Counter Counter Is Useless

By Dr. Eve Charns


Toss out your calorie counter. Pay no attention to the calorie count on food labels. Counting calories is a useless and simple-minded way to decide what you eat. How come? Firstly, a calorie is a unit of heat. Heat does not directly guide metabolism. When caloric heat is released, nothing will put it back.

Scientists have a very specific definition of a calorie. The simplest one is that a calorie is the amount of heat that is required to raise a cubic centimeter (milliliter) of water one degree Celsius, at room temperature and at sea level. Saying that you can consume calories is like saying that you can eat heat.

Many experts who should know better wrongly equate food calories to metabolism. This overly simplified claim is the basis for saying that food provides metabolic energy in the form of heat. Wrong!

Since calories are simply a measure of heat, you can see why they have nothing directly to do with metabolism. Calories effect temperature, so they really only help keep your body temperature where it should be.

Do you realize how food calories are measured? We completely incinerate the food in a lab instrument called a bomb calorimeter. When a substance is completely burned up, until nothing except its charred remains are left, it has lost all the calories that it contained. When this is done in a bomb calorimeter, the amount of heat that is released is expressed as calories.

The maximum amount of heat released from different food groups is 4 calories per gram of carbohydrate, 4 calories per gram of protein, and 9 calories per gram of fat. It is ridiculous to think that these food groups provide you with that much heat. The maximum number of calories from foods, as measured in a bomb calorimeter, is simply useless and misleading when it comes to weight loss.

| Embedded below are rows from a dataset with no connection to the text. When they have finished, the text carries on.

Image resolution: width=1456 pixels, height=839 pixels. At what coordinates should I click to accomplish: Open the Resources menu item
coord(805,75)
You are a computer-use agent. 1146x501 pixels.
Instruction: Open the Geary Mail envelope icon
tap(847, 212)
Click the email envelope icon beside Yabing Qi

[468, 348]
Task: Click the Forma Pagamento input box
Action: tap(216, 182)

The concept of calories works for bomb calorimeters, not for your body. The calorie count of foods is a maximum potential, not a metabolic potential. Your metabolism has nothing to do with food calories that are measured in a bomb calorimeter.

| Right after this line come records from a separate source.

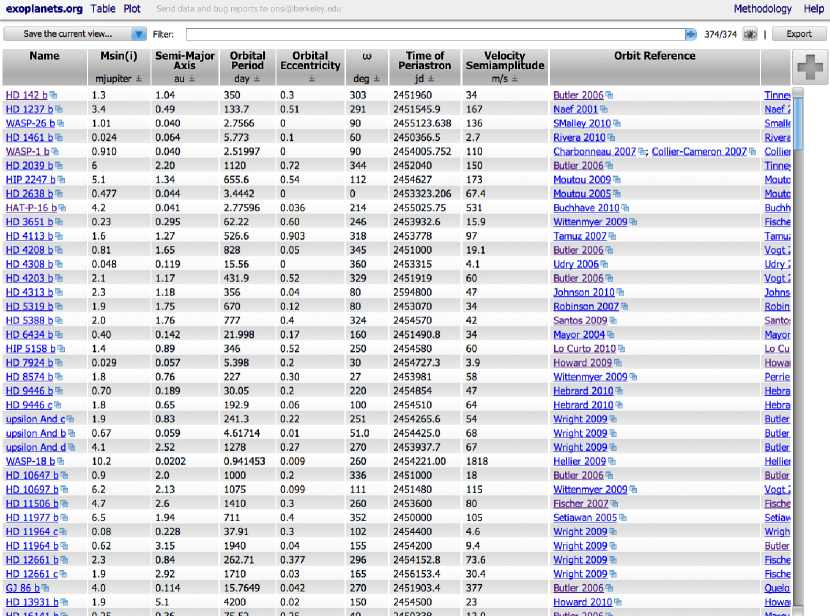The height and width of the screenshot is (616, 830).
Task: Click into the Filter text field
Action: click(430, 34)
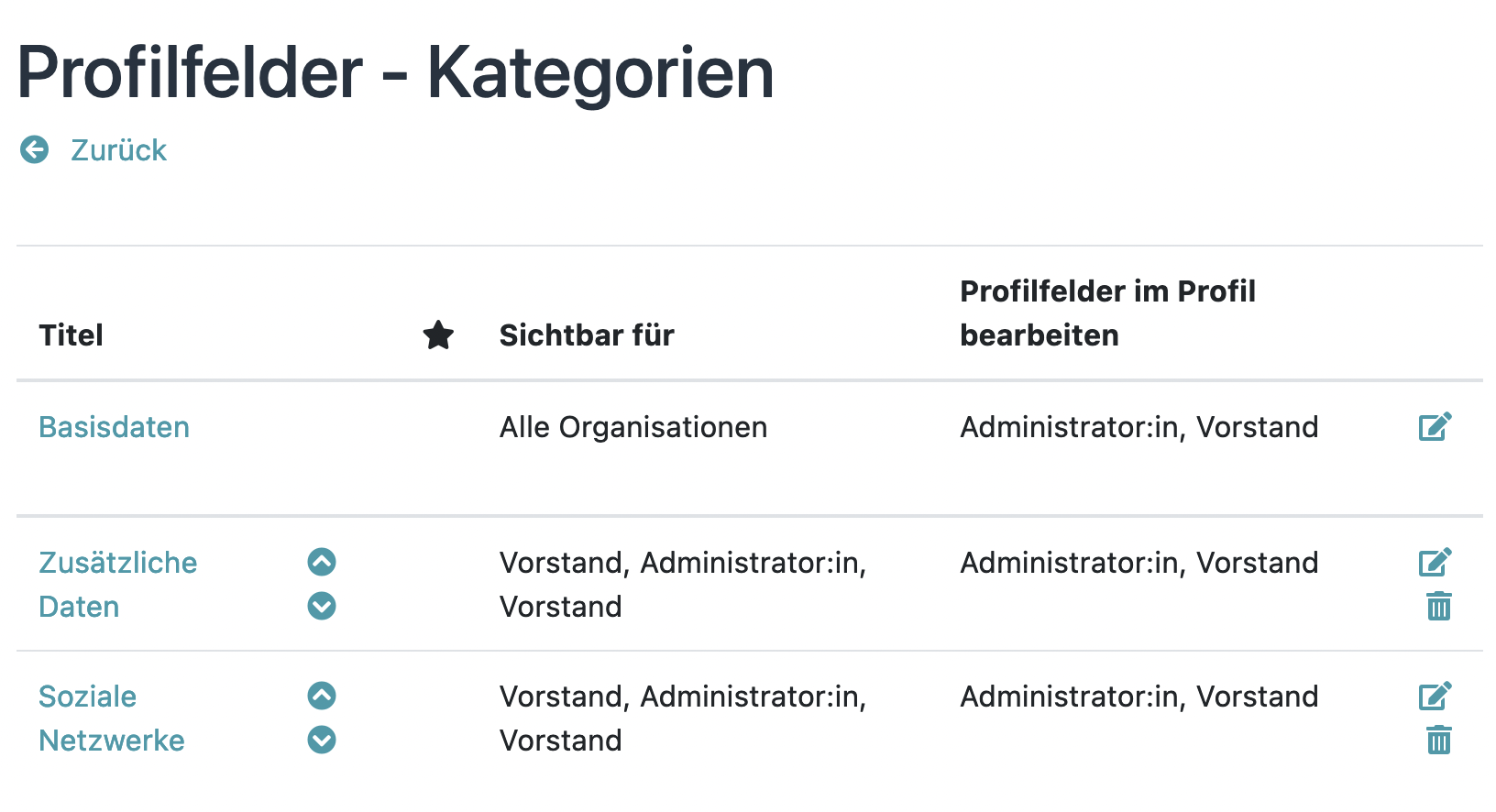Click the star icon column header
This screenshot has width=1496, height=812.
pyautogui.click(x=438, y=335)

For one thing, you could never harvest all the energy out of food. You might get 10 or 20 percent of it, certainly no more than 30 percent. Sometimes you won't get any calories at all. Using a calorie counter tells you absolutely nothing about what your metabolism will do with different foods.

Consider this comparison: starch vs. cellulose. Cellulose is indigestible fiber, whereas starch is a source of food energy for humans. However, gram for gram, they both yield the same exact number of calories in a bomb calorimeter.

Similarly, your body gets plenty of caloric value from potatoes and almost nothing from celery. However, in a bomb calorimeter, they would yield comparable calories per gram.

Comparing the metabolism of food to how a calorimeter (furnace) works is not nearly as meaningful as understanding the fate of different foods when they are digested. It is especially meaningful to understand how different cells and tissues, such as fat vs. muscle, are impacted by different foods.

For a surprising example of what this means, compare the two nearly identical sugars, glucose and fructose. Following their metabolic fate is much more meaningful regarding their roles in diet and health than just keeping track of counting calories that they yield in a bomb calorimeter. In fact, these two sugars have identical caloric potential, 4 calories per gram. However, glucose goes into many different tissues, most notably muscle and brain, and intact fructose never escapes your liver.

Note that, as a consequence of consuming glucose vs. fructose, glucose serves your entire body whereas fructose has to be converted to something else before it can move out of your liver. That something else is largely fat, which has to be stored in fat cells. Simply put, glucose gives your body energy and fructose makes you fat. The identical caloric yield of these two sugars means nothing.

By the way, you will be clearer about the uselessness of calorie counts for losing weight once you grasp the difference between calories and metabolism. Chew on that notion for a while (pardon the pun). This is the clarity of thinking that will guide you to a lifetime of success in whatever weight management or fitness program that you pursue.